Da antiga rivalidade Reino Unido versus Alemanha para o atual Estados Unidos versus China

As semelhanças entre os dois contextos são alarmantes e merecem atenção.

Foto: Freepik

Ao longo da história, grandes potências frequentemente entraram em rota de colisão devido a transformações estruturais profundas. Um exemplo emblemático foi o antagonismo entre o Reino Unido e a Alemanha no início do século XX, que culminou na Primeira Guerra Mundial. Atualmente, um cenário similar se desenha entre os Estados Unidos e a China, levantando preocupações quanto à possibilidade de uma nova guerra global. As semelhanças entre os dois contextos são alarmantes e merecem atenção.
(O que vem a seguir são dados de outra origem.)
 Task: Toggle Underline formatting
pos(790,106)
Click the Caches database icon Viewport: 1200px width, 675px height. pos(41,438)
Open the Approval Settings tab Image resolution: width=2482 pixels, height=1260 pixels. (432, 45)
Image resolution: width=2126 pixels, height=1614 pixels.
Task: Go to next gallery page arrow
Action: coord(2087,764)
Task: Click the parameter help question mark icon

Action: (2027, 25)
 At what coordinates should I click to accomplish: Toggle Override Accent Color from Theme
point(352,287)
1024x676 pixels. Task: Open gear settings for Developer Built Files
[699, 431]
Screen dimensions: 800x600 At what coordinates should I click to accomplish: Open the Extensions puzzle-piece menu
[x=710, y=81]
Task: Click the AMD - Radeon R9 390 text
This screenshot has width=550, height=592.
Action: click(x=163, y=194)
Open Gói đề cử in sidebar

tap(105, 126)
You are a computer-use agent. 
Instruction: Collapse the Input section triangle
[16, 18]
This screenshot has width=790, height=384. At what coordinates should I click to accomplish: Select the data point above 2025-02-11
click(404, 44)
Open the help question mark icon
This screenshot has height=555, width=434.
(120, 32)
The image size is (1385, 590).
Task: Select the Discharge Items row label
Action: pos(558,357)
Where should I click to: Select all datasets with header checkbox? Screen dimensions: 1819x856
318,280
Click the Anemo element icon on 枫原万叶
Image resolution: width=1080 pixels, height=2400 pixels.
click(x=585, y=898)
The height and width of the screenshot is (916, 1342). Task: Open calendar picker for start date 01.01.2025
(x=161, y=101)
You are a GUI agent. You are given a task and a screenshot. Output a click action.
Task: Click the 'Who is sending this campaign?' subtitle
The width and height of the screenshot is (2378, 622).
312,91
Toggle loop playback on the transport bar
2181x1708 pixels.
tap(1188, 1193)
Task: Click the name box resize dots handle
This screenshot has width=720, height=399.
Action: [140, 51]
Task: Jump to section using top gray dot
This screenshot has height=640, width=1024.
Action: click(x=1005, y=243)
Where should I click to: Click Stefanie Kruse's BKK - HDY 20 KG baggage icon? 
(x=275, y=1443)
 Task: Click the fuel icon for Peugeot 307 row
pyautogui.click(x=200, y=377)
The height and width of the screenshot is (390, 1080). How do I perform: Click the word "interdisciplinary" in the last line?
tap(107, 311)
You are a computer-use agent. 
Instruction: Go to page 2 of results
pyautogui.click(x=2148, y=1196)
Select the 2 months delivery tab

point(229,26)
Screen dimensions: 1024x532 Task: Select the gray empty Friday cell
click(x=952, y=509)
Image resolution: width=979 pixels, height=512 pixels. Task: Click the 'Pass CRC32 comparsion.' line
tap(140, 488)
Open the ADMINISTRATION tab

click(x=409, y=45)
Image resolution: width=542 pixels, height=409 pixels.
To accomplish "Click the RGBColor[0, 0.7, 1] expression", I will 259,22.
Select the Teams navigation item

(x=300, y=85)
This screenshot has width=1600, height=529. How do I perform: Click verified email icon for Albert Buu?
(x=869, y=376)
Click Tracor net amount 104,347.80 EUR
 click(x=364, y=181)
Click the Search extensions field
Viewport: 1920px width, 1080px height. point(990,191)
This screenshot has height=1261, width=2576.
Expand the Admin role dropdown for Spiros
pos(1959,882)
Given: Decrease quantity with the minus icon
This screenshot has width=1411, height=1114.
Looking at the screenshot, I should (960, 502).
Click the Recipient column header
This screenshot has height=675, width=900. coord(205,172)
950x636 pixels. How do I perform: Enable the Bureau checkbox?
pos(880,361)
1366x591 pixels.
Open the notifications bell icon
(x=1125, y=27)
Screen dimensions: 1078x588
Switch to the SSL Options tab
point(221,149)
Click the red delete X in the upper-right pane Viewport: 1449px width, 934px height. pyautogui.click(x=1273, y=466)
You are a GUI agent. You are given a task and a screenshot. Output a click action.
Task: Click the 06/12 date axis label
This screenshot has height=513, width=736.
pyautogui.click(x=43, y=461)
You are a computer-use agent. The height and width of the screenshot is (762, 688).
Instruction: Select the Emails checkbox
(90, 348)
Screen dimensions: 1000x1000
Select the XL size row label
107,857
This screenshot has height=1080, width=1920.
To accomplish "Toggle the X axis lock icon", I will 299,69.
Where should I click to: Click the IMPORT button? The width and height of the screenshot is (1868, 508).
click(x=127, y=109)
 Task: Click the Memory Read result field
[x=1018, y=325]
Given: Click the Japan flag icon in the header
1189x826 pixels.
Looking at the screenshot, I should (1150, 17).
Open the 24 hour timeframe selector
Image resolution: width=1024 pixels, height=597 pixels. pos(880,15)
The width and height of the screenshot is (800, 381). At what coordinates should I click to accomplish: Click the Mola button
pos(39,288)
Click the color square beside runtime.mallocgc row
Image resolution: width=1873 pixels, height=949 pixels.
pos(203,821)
A competição entre o Reino Unido e a Alemanha foi motivada por mudanças estruturais, como o rápido crescimento econômico alemão, o desejo de Berlim por reconhecimento como potência global e sua ambição de construir uma marinha que rivalizasse com a britânica. O Reino Unido, por sua vez, via essas ações como ameaças diretas à sua hegemonia. Da mesma forma, a ascensão econômica e militar da China gera tensões com os Estados Unidos, que veem a expansão chinesa como um desafio à ordem internacional estabelecida.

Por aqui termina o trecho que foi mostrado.